Exercise details:
Extract exactly the range of lines bounded by the line containing "Toggle loop playback icon" and the final line of the listing, both ends included, and no other lines.

Records for processing:
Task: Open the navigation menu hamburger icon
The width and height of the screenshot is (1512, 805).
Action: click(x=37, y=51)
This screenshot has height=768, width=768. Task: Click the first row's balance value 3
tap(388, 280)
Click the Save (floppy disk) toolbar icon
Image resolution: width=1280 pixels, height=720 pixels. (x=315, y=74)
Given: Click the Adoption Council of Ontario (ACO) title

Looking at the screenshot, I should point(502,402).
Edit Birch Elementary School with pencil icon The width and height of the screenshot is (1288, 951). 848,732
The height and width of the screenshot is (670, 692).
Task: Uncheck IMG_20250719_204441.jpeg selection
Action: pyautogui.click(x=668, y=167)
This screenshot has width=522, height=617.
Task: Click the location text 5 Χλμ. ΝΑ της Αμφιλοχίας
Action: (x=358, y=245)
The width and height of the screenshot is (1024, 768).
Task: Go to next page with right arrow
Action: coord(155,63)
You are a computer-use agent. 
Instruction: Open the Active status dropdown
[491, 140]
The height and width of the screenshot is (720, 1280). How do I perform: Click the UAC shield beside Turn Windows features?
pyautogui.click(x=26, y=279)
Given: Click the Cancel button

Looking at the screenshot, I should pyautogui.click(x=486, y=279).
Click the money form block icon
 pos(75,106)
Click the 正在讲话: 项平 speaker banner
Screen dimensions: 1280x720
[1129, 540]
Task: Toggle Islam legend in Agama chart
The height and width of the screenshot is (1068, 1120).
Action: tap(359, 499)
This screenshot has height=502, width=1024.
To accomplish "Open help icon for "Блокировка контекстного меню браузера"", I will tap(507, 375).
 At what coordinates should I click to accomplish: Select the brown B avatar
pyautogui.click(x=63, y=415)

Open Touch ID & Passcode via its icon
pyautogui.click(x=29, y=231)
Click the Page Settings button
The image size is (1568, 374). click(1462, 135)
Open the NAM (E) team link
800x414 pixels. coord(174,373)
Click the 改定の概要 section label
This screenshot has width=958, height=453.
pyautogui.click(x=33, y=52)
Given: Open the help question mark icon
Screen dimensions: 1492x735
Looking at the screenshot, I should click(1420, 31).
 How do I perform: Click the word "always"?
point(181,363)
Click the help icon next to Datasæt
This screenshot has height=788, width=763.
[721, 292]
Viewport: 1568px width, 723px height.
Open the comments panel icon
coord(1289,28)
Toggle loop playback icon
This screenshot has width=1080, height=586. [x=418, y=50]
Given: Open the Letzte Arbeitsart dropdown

Solution:
Toggle loop playback icon
This screenshot has width=1080, height=586. [x=418, y=50]
Given: Open the Letzte Arbeitsart dropdown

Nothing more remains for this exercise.